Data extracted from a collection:
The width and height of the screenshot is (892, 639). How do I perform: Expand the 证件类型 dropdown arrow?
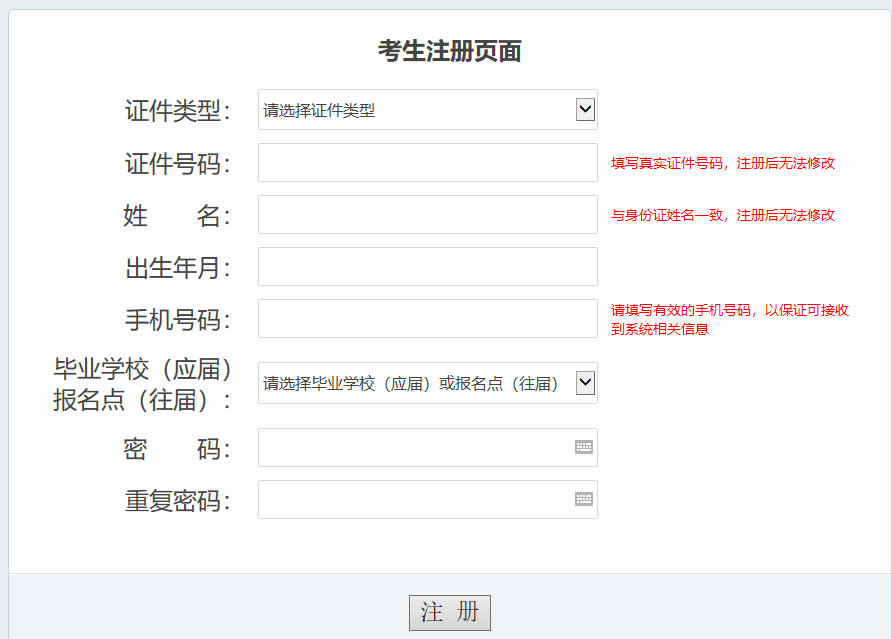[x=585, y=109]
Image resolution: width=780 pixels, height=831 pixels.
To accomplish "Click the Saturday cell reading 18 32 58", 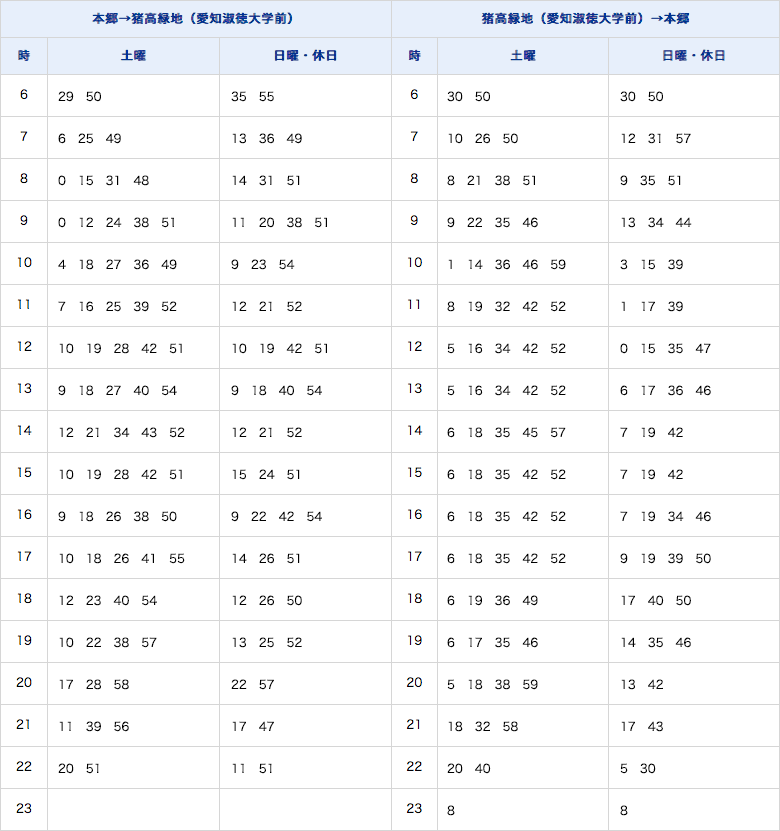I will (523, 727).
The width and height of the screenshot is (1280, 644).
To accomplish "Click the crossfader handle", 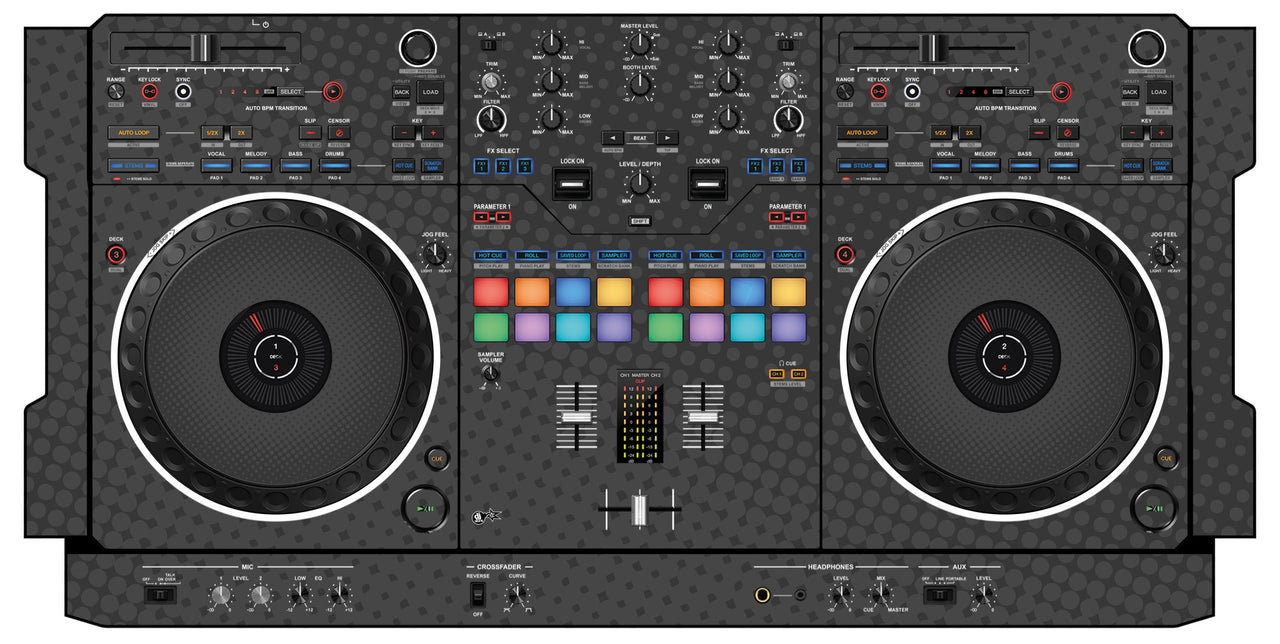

### EXERCISE BRIEF
Once you find the line with "The width and height of the screenshot is (1280, 644).", restate it and every later line of the data word for word, excluding the pictures.

### SOLUTION FOR THIS EXERCISE
The width and height of the screenshot is (1280, 644).
To accomplish "Click the crossfader handle", 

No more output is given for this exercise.